THE PROBLEM:
Begin at the line that holds "Click the Add New Event button" and copy each line exactly until the data below ends, including that last line but no pictures.

--- TASK INPUT Enclosed Below ---

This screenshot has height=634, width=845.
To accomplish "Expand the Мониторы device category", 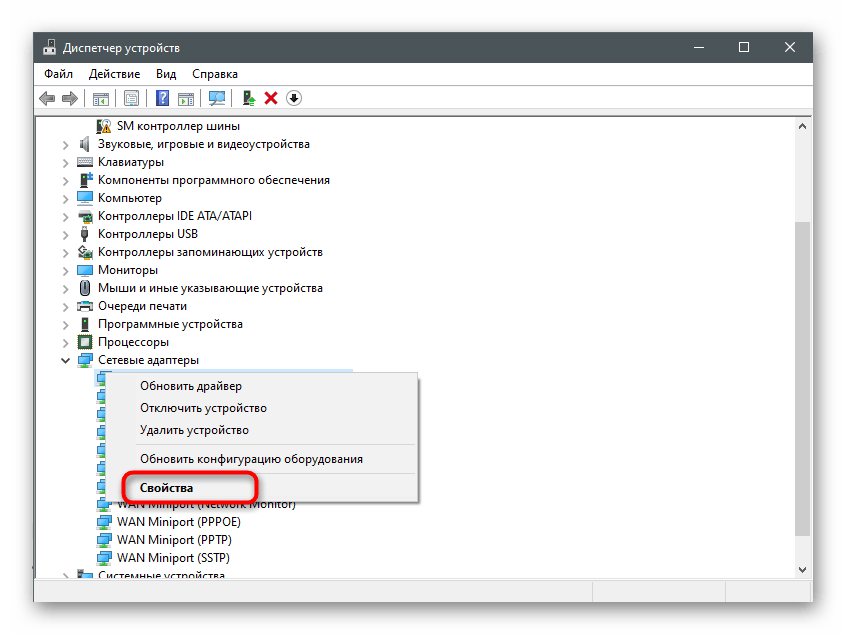I will [66, 270].
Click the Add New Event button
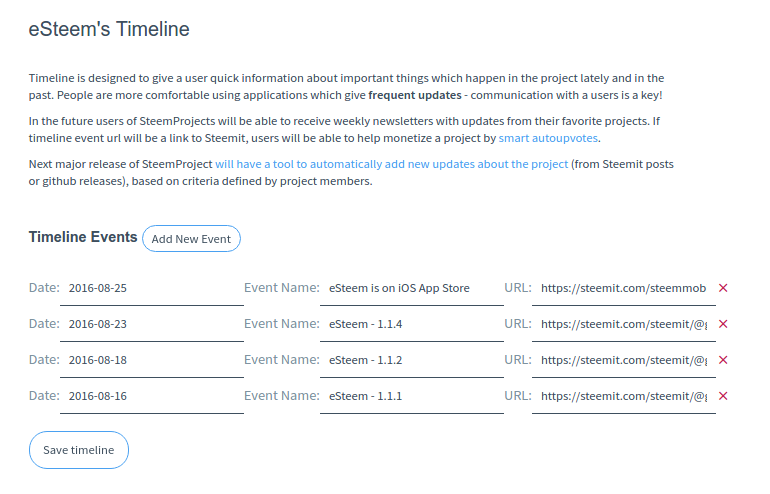This screenshot has height=494, width=770. coord(191,239)
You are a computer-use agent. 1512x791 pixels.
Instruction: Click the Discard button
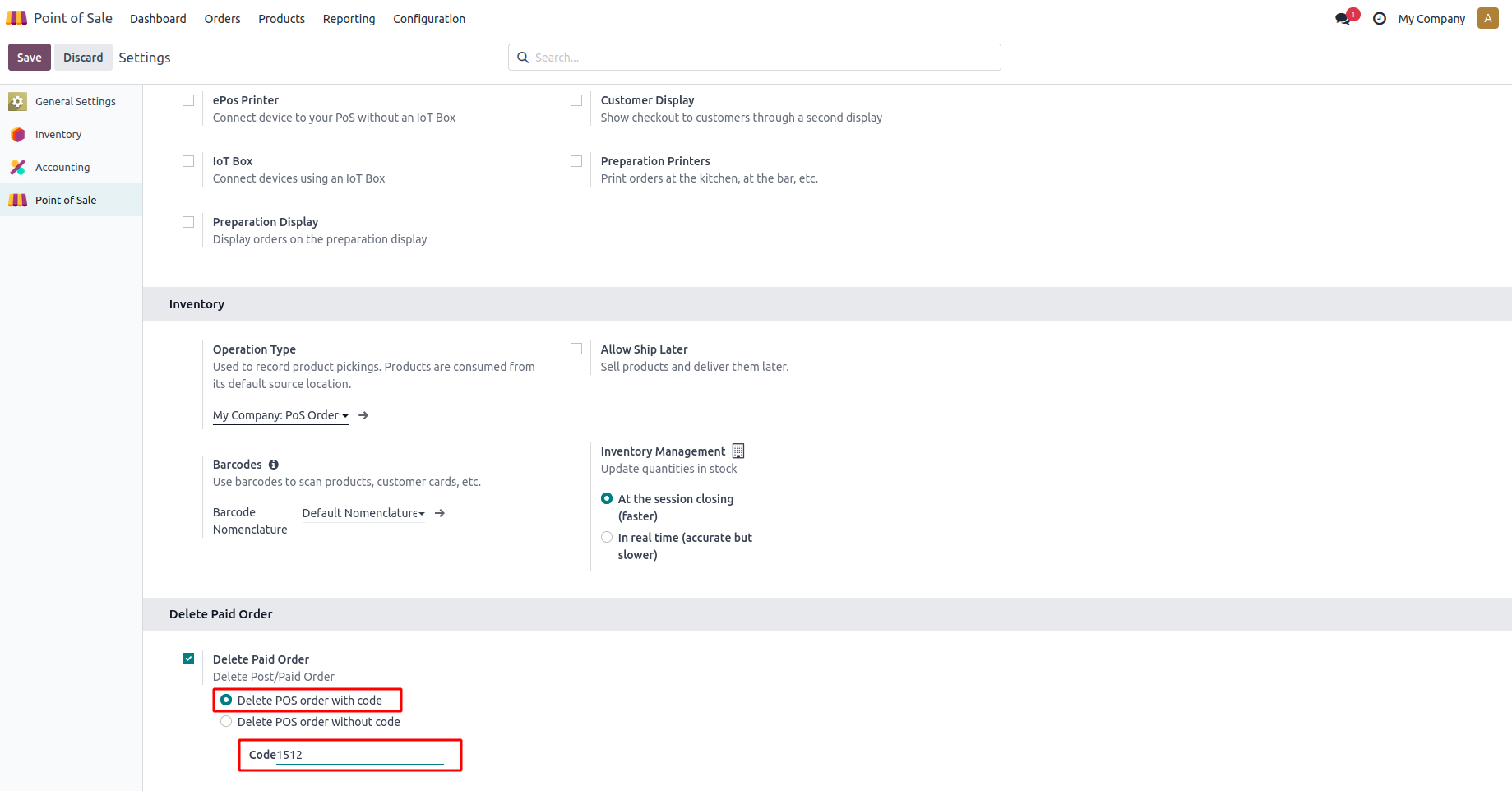pyautogui.click(x=83, y=58)
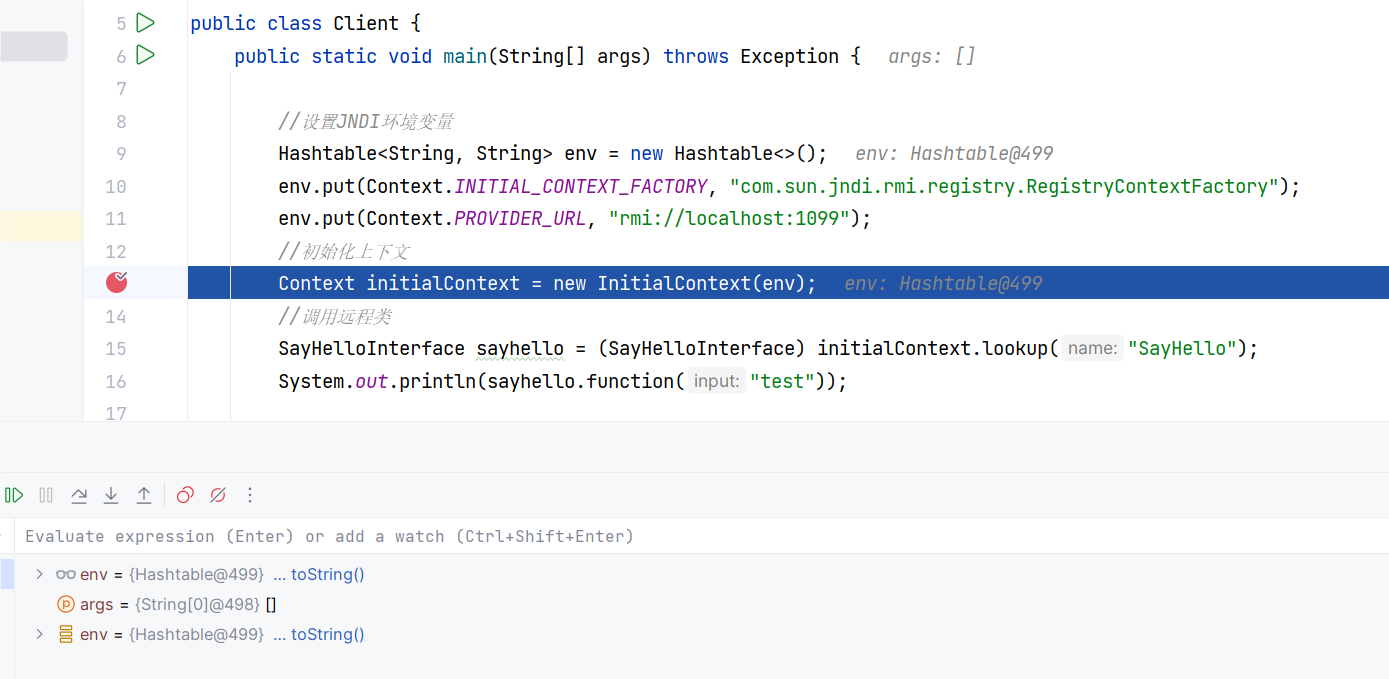Expand the env local variable with stacked-bars icon

39,634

--- End of Enclosed TASK INPUT ---

SOLUTION:
Click the Add New Event button
This screenshot has height=494, width=770. coord(191,239)
You are a computer-use agent. 1512x791 pixels.
Instruction: Click the Discard button
pyautogui.click(x=83, y=58)
Expand the env local variable with stacked-bars icon

39,634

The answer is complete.